I bet you are thinking, “They should know how I feel, Right?”

Wrong, if you have not defined your relationship or where you stand, they don’t know what you are feeling or why. Let’s try to communicate a little better, shall we. Dating does not mean you will fall in love. Where on earth did you get that way of thinking? Not everyone falls in love the same way or wants to be in love. First things first, are you really dating exclusively or are you just another Jane/John Doe that your date sees as someone to have a good time with? Let’s not put all of our eggs in one basket because you can’t seem to get past “how well the two of you fit.” Knowing where you stand is crucial to not allowing yourself to be looked at as a fool.

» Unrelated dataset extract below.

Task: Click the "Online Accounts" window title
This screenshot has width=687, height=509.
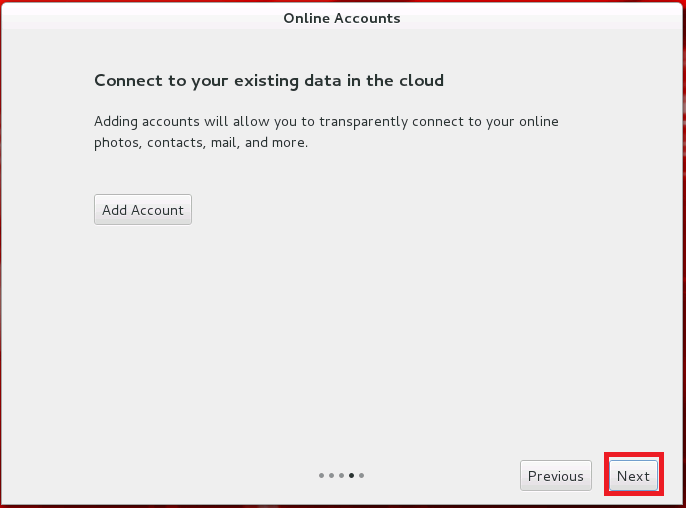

Don’t replace sex for love!

Good sex is not the hallmark of falling in love. Wake the hell up and stop giving so much of yourself away for little to nothing in return. Here’s my advice. Know where you stand before falling in love with the idea of loving someone who may not feel the same way. Be prepared to be the only one feeling the love bug since many people find they fall in love for many reasons. Sex may be what connects you to the other person or the amount of fun you two have when you are together. But is this person on the same page as you? Connections are the building blocks to a deeper connection. But they may not lead you down the road to love and ever after. Not everyone is looking for a serious relationship. You have to hear what the other person is saying and not just “follow a feeling.” Many times knowing when to and when not to fall in love has more to do with what is being communicated to you versus the connections. If love is meant to happen, it will and you won’t have to rush it along. The other person will be feeling the same as you.

Don’t rush it!

Maybe you feel time is running out and you have yet to find love. Knowing what is best for you should be your focus and not only falling in love. All the best advice in the world is not going to teach you how to make someone love you who doesn’t want love. Establish yourself first and set limits on what you want in your life. Don’t run off trying to love everything that jumps into your lap. If love is for you, it will happen. Here’s my advice, stop looking, sounding and acting desperate for love, or acting as they say “thirsty.” Acting this way will bring you more pain and hurt than you want to experience. Take your time and connect with the person. Make sure they are looking for the same things you are looking for, i.e. a relationship that leads to love or marriage and if they are not, RUN! There is no specific time to find this out. If you are feeling the connection, it’s time to find out if that connection and those feelings are worth it!